Let’s bring the subject home: how does this apply to Muslims here? Mr Blair regrets that the ''Prevent’’ strategy which he devised became unfashionable. ''We mustn’t accept radicalism by accepting its narrative and disputing only its [violent] methods.’’
The comments are good.
♦ What bitter irony! He warns us against islamic extremism ,him of all people.His immigration policies and human rights legislation,more than anything else,have reduced and undermined our ability to defend ourselves against islamism.
♦ A sanctimonious snake oil salesman climbing onto a populist bandwagon in an attempt to regain power and win supporters. There are some truly odious politicians out there but this creep is the absolute pits.

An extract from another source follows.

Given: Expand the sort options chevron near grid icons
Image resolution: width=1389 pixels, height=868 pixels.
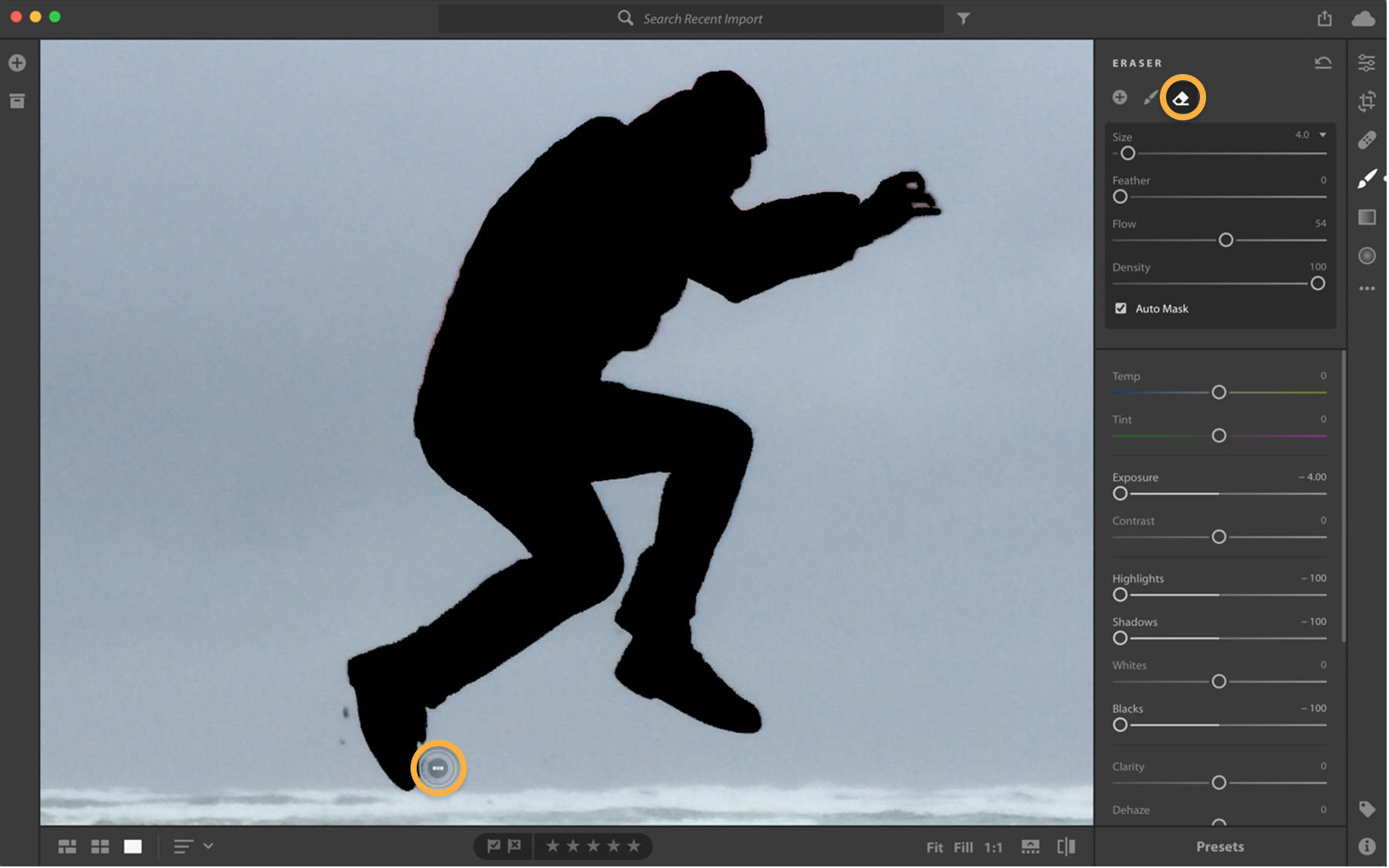Looking at the screenshot, I should [x=207, y=846].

♦ Has he spoken to his children about them joining up and fighting in his war in Afghanistan? They could drive around Kabul in one of the Snatch Landrovers that he said were safe enough for other mothers' sons and daughters to ride in. Cherie would look so fetching, wearing black, waiting for a plane to land at Brize Norton, wouldn't she? We'd all say "Ah!",wouldn't we?
♦ And the number of Mohammedans in the country more than doubled during his time in office.
♦ Blair is a dangerous man. Now he speaks of the threat of Islam after he let in hundreds of thousands of them into Britain.
♦ I think Blair is just trying to prepare us for his defense when he and his other left wing social engineers are called in front of the baying crowds . How will he answer for his part in the cultural genocide of the United Kingdom?
♦ No, they are certainly not asleep. It was not they - but politically-correct ideologues like you and your wife - who supported the policies that enabled people with extreme Islamist views to settle in Britain in large enough numbers for the problem to become one of "the enemy within".